■ Task objective:
Each record below needs to be set down again exactly.

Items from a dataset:
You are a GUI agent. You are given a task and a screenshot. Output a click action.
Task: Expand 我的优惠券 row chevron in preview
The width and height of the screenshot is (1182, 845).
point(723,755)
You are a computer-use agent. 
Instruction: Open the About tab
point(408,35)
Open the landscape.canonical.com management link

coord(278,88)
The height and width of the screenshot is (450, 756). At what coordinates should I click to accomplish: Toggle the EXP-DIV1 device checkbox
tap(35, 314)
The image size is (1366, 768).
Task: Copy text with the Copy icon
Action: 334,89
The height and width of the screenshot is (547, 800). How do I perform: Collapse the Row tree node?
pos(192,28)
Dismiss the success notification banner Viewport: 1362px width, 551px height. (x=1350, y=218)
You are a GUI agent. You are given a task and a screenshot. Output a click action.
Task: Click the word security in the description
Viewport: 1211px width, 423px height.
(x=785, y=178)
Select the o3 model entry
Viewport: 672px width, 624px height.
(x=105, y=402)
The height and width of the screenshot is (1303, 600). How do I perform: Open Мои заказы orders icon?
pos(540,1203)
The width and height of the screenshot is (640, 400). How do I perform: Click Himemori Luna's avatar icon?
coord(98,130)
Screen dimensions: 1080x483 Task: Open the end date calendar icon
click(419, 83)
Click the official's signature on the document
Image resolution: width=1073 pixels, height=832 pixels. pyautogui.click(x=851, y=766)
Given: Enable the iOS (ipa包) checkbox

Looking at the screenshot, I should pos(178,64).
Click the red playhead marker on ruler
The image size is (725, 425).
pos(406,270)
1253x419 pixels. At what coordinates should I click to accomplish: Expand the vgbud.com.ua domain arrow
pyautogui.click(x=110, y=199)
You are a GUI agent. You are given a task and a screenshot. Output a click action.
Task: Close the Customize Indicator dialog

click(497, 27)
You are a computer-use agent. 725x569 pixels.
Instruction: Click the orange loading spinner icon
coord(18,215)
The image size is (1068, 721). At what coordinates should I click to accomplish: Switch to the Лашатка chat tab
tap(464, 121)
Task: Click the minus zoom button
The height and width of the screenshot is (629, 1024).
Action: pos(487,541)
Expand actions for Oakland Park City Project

■ Expected answer:
You are a GUI agent. You are given a task and a screenshot. Output a click action.
Task: Expand 我的优惠券 row chevron in preview
The width and height of the screenshot is (1182, 845).
point(723,755)
You are a computer-use agent. 
Instruction: Open the About tab
point(408,35)
Open the landscape.canonical.com management link

coord(278,88)
The height and width of the screenshot is (450, 756). At what coordinates should I click to accomplish: Toggle the EXP-DIV1 device checkbox
tap(35, 314)
The image size is (1366, 768).
Task: Copy text with the Copy icon
Action: 334,89
The height and width of the screenshot is (547, 800). How do I perform: Collapse the Row tree node?
pos(192,28)
Dismiss the success notification banner Viewport: 1362px width, 551px height. (x=1350, y=218)
You are a GUI agent. You are given a task and a screenshot. Output a click action.
Task: Click the word security in the description
Viewport: 1211px width, 423px height.
(x=785, y=178)
Select the o3 model entry
Viewport: 672px width, 624px height.
(x=105, y=402)
The height and width of the screenshot is (1303, 600). How do I perform: Open Мои заказы orders icon?
pos(540,1203)
The width and height of the screenshot is (640, 400). How do I perform: Click Himemori Luna's avatar icon?
coord(98,130)
Screen dimensions: 1080x483 Task: Open the end date calendar icon
click(419, 83)
Click the official's signature on the document
Image resolution: width=1073 pixels, height=832 pixels. pyautogui.click(x=851, y=766)
Given: Enable the iOS (ipa包) checkbox

Looking at the screenshot, I should pos(178,64).
Click the red playhead marker on ruler
The image size is (725, 425).
pos(406,270)
1253x419 pixels. At what coordinates should I click to accomplish: Expand the vgbud.com.ua domain arrow
pyautogui.click(x=110, y=199)
You are a GUI agent. You are given a task and a screenshot. Output a click action.
Task: Close the Customize Indicator dialog

click(497, 27)
You are a computer-use agent. 725x569 pixels.
Instruction: Click the orange loading spinner icon
coord(18,215)
The image size is (1068, 721). At what coordinates should I click to accomplish: Switch to the Лашатка chat tab
tap(464, 121)
Task: Click the minus zoom button
The height and width of the screenshot is (629, 1024).
Action: pos(487,541)
Expand actions for Oakland Park City Project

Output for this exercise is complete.